Fitness portion should be set to a low number such as 0.1 to avoid over-training.
Sample is normally set to 0.5.
Select the Model Setup tab to define the "universe" of models that can be considered for a solution.
Select Model type and select the type of model to be created: Regression, Classification, or Cluster.
Select one or more model algorithms, and then configure options.
Select the Misc tab to define logging and reporting or enable a random-number generated "fixed seed."
Optionally, go to the Execution tab, and then set Web service options.
Machine Learning Predictor
The Machine Learning Predictor loads the predictive models generated by the Machine Learning Trainer and executes them on input features to produce results.
Configuration parameters
The Machine Learning Predictor has two sets of configuration parameters in addition to the standard execution options:
Configuration
Solution file | Name of the file containing the model generated by the Machine Learning Trainer. |
Fields
Input mapping: | Maps model feature field (as configured in the Machine Learning Trainer that generated the solution) to numeric or Boolean input field. |
Result mapping: | Maps result field (as configured in the Machine Learning Trainer that generated the solution) to numeric or Boolean output. Field is optional but must be a float. |
If you specify a Solution file that was generated by an older version of Data Management, the Model Input (feature) and Model Output (prediction) lists may not display any parameters to be mapped. If this is the case, re-run the Machine Learning Trainer project to generate an updated solution file.
Configure the Machine Learning Predictor
Select the Machine Learning Predictor tool, and then go to the Configuration tab.

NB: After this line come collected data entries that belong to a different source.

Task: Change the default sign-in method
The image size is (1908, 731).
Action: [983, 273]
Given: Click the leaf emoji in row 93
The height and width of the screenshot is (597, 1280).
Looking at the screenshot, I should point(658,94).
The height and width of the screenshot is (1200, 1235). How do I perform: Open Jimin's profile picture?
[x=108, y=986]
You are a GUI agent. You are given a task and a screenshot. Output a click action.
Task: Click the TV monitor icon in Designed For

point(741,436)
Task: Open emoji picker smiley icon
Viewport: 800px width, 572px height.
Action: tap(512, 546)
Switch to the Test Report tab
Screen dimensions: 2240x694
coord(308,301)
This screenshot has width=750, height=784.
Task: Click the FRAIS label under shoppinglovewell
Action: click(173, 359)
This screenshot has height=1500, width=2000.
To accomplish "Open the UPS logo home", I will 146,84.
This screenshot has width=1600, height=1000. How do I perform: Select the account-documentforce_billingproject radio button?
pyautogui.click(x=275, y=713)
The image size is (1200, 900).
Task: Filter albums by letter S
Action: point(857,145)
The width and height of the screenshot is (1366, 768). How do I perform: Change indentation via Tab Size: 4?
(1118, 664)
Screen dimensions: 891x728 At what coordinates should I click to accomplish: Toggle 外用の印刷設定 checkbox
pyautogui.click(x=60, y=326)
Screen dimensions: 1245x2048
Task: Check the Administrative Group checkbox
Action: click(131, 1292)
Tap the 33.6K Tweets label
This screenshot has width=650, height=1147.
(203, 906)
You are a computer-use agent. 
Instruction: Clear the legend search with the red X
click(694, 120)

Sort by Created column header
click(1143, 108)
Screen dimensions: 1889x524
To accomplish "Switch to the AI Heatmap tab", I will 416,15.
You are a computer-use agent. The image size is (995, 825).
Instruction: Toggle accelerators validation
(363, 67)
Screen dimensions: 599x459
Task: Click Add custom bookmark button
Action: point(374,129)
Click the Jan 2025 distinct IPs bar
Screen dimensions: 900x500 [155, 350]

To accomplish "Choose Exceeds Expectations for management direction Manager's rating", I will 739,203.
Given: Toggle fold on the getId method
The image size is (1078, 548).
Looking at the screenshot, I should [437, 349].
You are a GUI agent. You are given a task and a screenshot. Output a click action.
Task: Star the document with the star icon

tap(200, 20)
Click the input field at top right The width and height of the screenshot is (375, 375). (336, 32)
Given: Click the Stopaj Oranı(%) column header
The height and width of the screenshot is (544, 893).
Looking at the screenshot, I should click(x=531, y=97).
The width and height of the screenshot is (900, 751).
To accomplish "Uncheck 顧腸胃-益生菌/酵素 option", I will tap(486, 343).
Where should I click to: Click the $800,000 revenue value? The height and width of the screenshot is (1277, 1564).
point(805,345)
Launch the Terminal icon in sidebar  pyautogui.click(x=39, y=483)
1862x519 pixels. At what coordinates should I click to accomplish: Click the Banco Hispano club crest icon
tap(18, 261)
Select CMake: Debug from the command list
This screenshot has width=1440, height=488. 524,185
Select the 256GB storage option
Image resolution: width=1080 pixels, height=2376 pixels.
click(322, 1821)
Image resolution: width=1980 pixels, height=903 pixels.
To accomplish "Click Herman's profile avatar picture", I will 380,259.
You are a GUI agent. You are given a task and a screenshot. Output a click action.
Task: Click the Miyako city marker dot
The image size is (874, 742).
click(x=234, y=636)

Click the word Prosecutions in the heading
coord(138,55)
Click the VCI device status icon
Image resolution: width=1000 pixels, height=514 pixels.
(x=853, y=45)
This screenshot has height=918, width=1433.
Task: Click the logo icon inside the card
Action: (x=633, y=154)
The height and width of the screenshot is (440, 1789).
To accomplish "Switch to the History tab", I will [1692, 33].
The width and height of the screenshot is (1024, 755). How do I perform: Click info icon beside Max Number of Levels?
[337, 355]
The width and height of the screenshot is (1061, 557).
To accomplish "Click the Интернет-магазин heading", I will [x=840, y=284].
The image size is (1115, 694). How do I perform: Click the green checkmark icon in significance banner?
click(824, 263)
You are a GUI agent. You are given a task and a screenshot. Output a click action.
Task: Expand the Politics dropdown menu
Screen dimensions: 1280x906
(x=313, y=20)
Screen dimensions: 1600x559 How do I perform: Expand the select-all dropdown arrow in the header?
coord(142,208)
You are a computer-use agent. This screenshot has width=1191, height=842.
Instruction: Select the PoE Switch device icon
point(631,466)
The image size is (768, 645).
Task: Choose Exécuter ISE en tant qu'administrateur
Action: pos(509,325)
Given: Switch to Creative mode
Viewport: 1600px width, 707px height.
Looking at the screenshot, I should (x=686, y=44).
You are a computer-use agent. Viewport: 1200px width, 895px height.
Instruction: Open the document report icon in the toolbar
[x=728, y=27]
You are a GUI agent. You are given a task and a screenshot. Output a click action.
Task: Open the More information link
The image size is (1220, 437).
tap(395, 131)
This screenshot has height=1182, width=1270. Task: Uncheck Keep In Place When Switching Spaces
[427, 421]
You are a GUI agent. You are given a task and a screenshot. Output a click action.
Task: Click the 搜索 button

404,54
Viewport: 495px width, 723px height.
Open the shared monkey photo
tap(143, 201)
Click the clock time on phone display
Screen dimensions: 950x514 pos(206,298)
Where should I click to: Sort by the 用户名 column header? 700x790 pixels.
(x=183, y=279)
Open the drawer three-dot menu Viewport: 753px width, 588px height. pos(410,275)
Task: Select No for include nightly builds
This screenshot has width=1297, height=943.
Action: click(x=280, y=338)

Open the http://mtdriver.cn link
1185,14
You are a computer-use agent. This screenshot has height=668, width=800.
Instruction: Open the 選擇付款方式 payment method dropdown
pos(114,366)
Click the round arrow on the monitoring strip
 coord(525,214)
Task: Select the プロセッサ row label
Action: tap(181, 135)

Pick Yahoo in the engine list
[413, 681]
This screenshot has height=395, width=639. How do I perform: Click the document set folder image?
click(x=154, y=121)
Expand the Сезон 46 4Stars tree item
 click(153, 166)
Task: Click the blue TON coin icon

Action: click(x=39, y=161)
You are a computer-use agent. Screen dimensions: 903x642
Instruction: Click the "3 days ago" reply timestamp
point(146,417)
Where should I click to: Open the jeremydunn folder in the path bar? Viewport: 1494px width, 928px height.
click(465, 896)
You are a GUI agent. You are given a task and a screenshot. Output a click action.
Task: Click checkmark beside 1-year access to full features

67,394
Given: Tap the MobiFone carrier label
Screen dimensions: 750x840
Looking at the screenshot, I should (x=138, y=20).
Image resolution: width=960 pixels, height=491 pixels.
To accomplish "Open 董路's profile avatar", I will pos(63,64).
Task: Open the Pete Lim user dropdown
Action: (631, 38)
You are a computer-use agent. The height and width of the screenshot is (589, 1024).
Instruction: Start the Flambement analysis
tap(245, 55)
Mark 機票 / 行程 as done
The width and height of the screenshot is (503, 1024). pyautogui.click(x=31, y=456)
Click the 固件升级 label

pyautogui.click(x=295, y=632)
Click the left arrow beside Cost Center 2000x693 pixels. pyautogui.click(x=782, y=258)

Specify a Solution file previously generated by the Machine Learning Trainer.
Select the Fields tab and map input and result fields to features and results.
In the Input mapping grid, map each Model Input (feature) or independent variable to the corresponding field in the Field column.
In the Result mapping grid, map each Model Output (prediction) or dependent variable to the corresponding field in the Field column.
If the solution file you specified in Step 2 was generated by an older version of Data Management, the Model Input (feature) and Model Output (prediction) lists may not display any parameters to be mapped. You must re-run the Machine Learning Trainer project to generate an updated solution file.
Optionally, go to the Execution tab, and then set Web service options.